The webcasting battle was not new — five years earlier this week in 2007, an equally disastrous attempt to enact webcasting royalties fell through. Meanwhile, a virus that aimed to stop the trading of infringing material was spreading on the Kazaa network, Hollywood was trying to get copy protection built into all analog-to-digital converters, and you could cut the tension between Silicon Valley and Hollywood with a knife.

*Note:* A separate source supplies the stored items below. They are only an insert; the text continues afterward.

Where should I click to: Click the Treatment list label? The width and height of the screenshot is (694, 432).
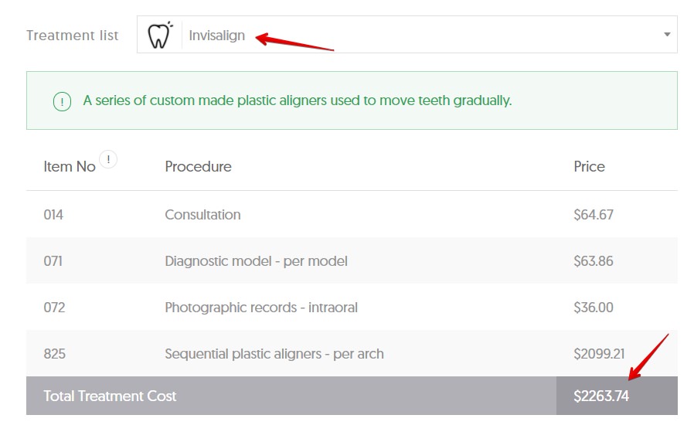73,36
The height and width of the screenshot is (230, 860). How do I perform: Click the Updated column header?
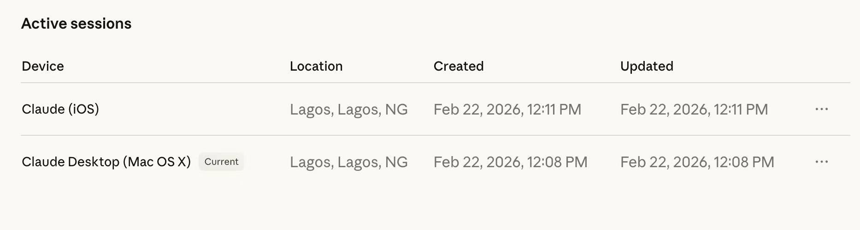tap(647, 66)
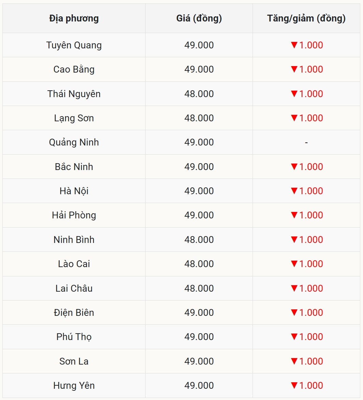
Task: Click the red down arrow in Hưng Yên row
Action: [x=294, y=385]
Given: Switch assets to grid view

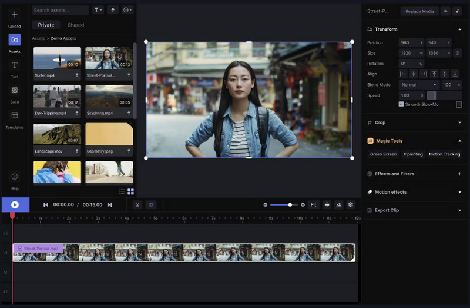Looking at the screenshot, I should 130,191.
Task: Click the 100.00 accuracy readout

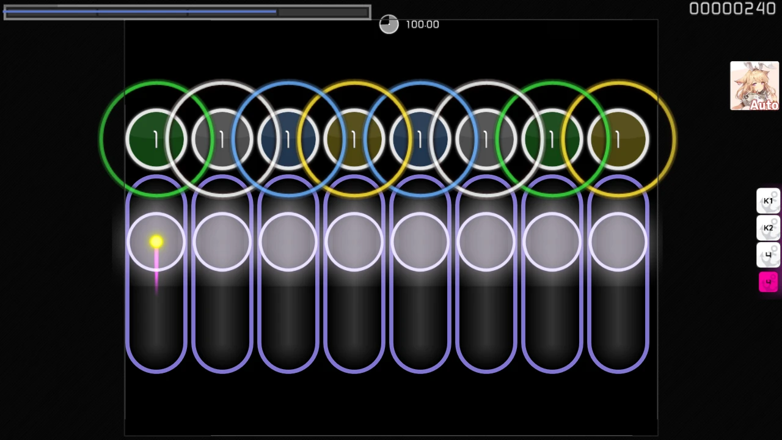Action: pyautogui.click(x=422, y=24)
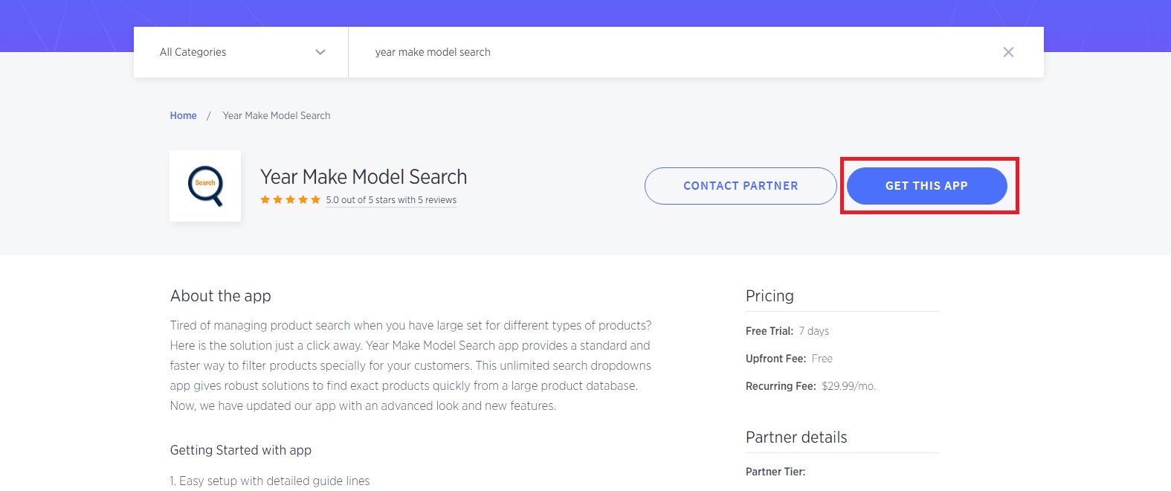Expand the All Categories chevron arrow
This screenshot has width=1171, height=491.
pos(320,52)
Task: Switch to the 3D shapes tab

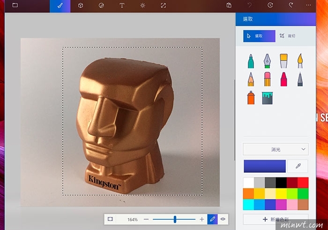Action: point(81,6)
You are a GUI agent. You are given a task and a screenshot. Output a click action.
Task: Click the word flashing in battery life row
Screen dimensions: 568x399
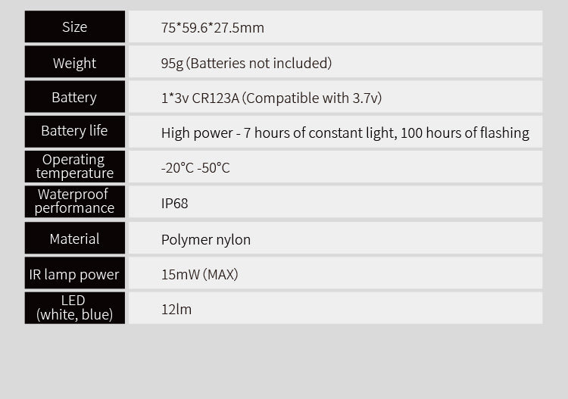coord(504,133)
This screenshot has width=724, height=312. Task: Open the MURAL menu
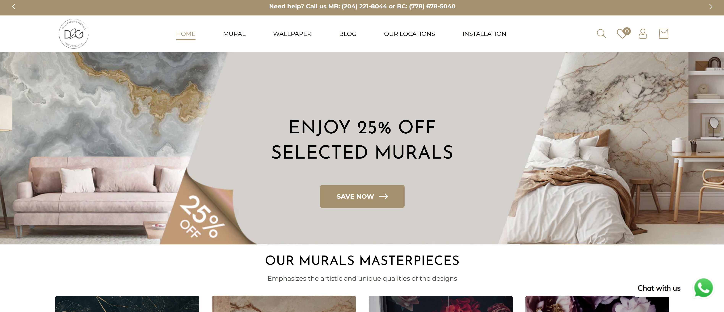234,34
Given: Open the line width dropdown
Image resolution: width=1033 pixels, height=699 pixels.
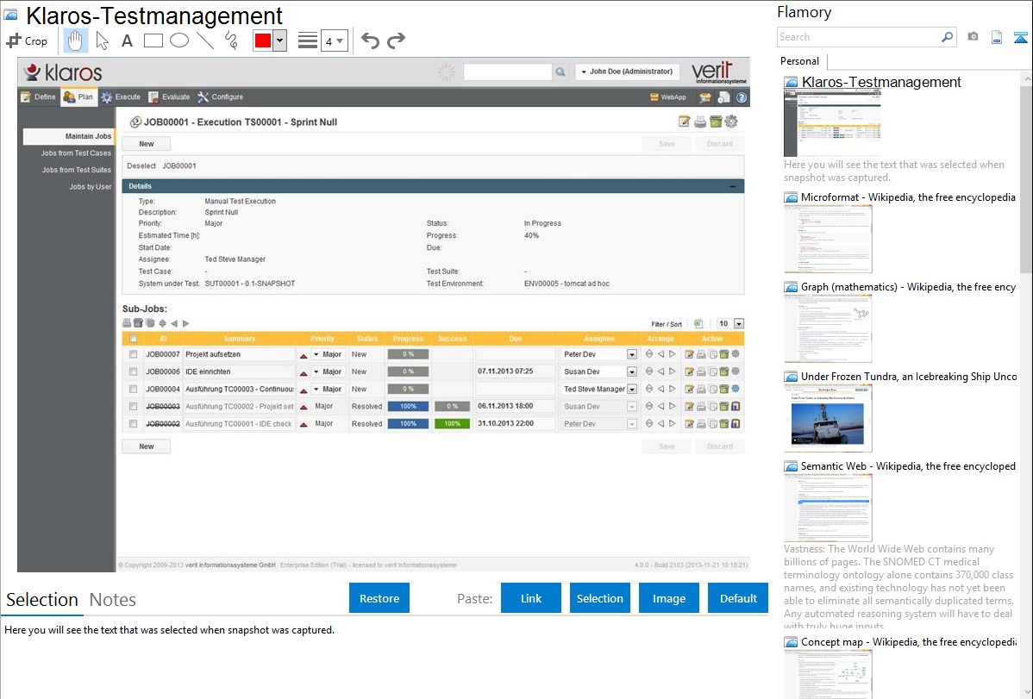Looking at the screenshot, I should [334, 41].
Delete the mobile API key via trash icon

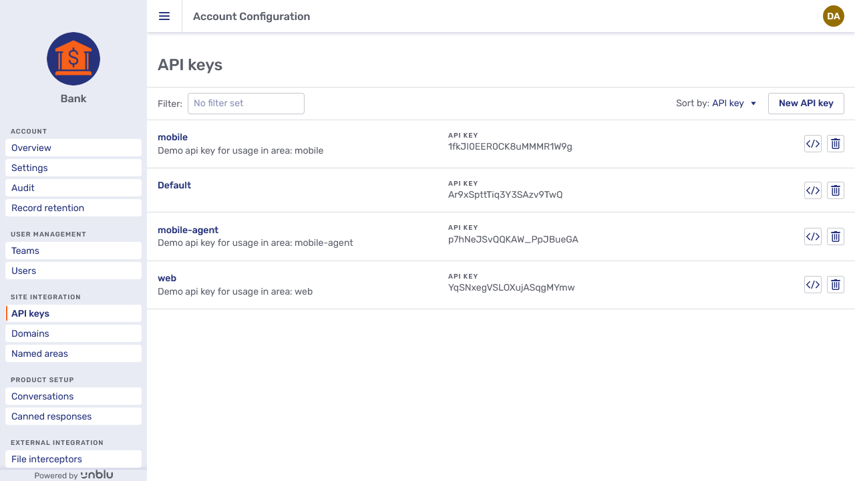(835, 143)
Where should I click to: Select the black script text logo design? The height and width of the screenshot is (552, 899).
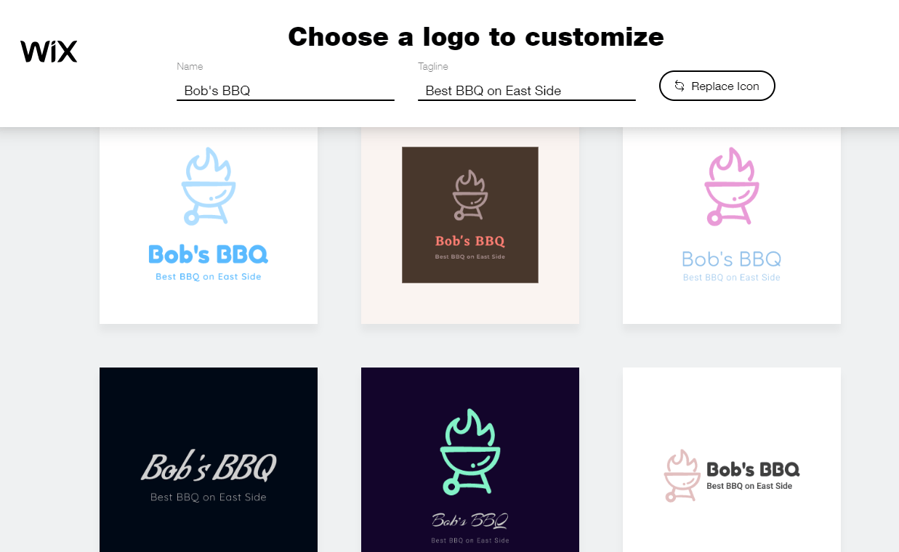[x=209, y=460]
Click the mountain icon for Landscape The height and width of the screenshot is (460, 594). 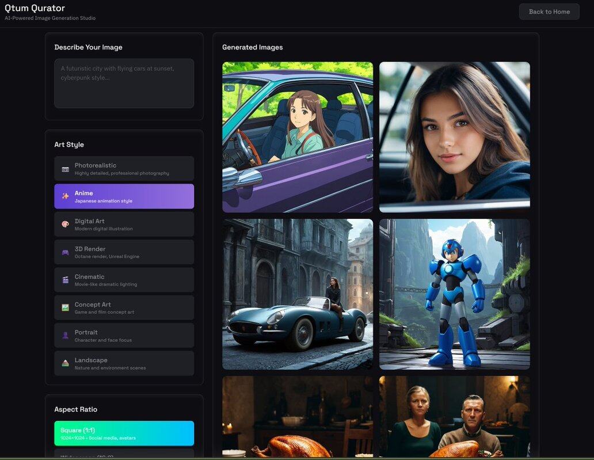coord(65,363)
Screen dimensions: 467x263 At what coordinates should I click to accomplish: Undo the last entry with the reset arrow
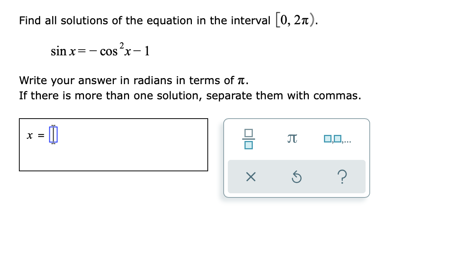click(x=297, y=177)
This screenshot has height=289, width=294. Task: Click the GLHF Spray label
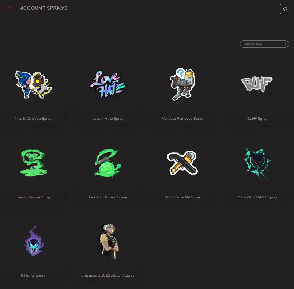point(257,119)
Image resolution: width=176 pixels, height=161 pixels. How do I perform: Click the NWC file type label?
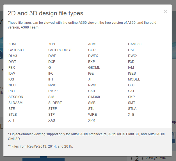(52, 85)
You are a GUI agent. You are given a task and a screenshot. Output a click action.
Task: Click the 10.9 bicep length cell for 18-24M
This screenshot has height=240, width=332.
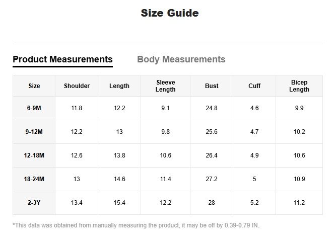[299, 179]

Google launched its now-defunct Labs page, authoritarian regimes were wielding the power of the internet in frightening new ways, and the still-DVD-based Netflix went public, joining the ranks of stocks-you-really-wish-you'd-bought.

One-Hundred And Seventy-One Years Ago

They've done good reporting and bad, they've struggled to adapt to the digital world, and we've often criticized them here on Techdirt — but nevertheless the Associated Press is an old and proud fixture of the journalistic world, and it was on May 22nd, 1846 that it was founded by five New York City dailies to share the cost of covering the Mexican-American War.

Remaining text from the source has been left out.